Erst hatte der "Star Wars"-Schöpfer George Lucas an dem Vorgehen des Disney-Konzers bei der Weiterführung seiner Filmsaga scharfe Kritik geäußert. Nun ruderte er zurück, mit versöhnlichen Tönen.

"Star Wars"-Schöpfer George Lucas hat sich für seine Kritik am Unterhaltungskonzern Disney wegen dessen Umgangs mit der Sternenkriegssaga entschuldigt. Der 71-Jährige hatte vor wenigen Tagen in einem Interview gesagt, er habe seine Charaktere an "weiße Sklavenhalter" verkauft. In einer Erklärung teilte Lucas mit, er habe die falschen Worte gewählt und eine "sehr unangebrachte Analogie" benutzt.

Der Erfinder von Darth Vader und Co. hat seine Medienfirma Lucasfilm im Jahr 2012 für 4,06 Milliarden Dollar an Walt Disney verkauft. Das ermöglichte Disney, die siebte Episode der "Star Wars"-Saga auf die Leinwand zu bringen. Der von Regisseur J.J.Abrams umgesetzte Film "Das Erwachen der Macht" brach daraufhin seit seiner Premiere Mitte Dezember mehrere Rekorde.

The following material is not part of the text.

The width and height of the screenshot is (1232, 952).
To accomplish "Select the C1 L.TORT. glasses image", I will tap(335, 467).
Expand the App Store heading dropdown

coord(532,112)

In dem Interview hatte Lucas darüber gesprochen, warum er sich aus dem neuen Werk herausgehalten hatte. Dabei hatte er Disneys Retrolook und den auf die Fans zentrierten Ansatz von "Erwachen der Macht" kritisiert. In der Erklärung schrieb Lucas nun, Disney bewege die Saga in spannende Richtungen.